A proton exchange membrane fuel cell (PEMFC), as an efficient energy conversion device, has many advantages, such as high energy conversion efficiency and environmentally friendly zero emissions, and is expected to have great potential for addressing the uneven distribution of global green energy. As a core component, the performance of the proton exchange membrane (PEM) directly affects the overall output of the fuel cell system. At present, Nafion membranes with good, comprehensive properties are the most widely used commercial proton exchange membrane materials. However, Nafion membranes demonstrate a great inadaptability with an increase in operating temperatures, such as a rapid decay in proton conductivity. Therefore, enhancing the overall performance of Nafion membranes under high temperatures and low relative humidity (RH) has become an urgent problem. Although many efforts have been made to solve this problem, it is difficult to find the balance point between high-temperature conductivity and overall stability for researchers.
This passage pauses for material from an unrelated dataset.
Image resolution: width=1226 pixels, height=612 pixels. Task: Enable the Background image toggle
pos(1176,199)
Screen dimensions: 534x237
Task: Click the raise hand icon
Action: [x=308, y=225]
In this paper, we summarize the recent approaches to improving the operating temperature of Nafion membranes from the following two perspectives: (1) using different materials for the modification of Nafion membranes, and (2) applying different modification methods to the Nafion membranes. Based on the structural and functional characteristics of Nafion, the non-destructive targeted filling of fillers and the efficient synergy of the two-phase region are two vital research directions for the preparation of high-performance composite membranes.

Suggested Citation

  • Guoxiao Xu & Xinwei Dong & Bin Xue & Jianyou Huang & Junli Wu & Weiwei Cai, 2023. "Recent Approaches to Achieve High Temperature Operation of Nafion Membranes," Energies, MDPI, vol. 16(4), pages 1-21, February.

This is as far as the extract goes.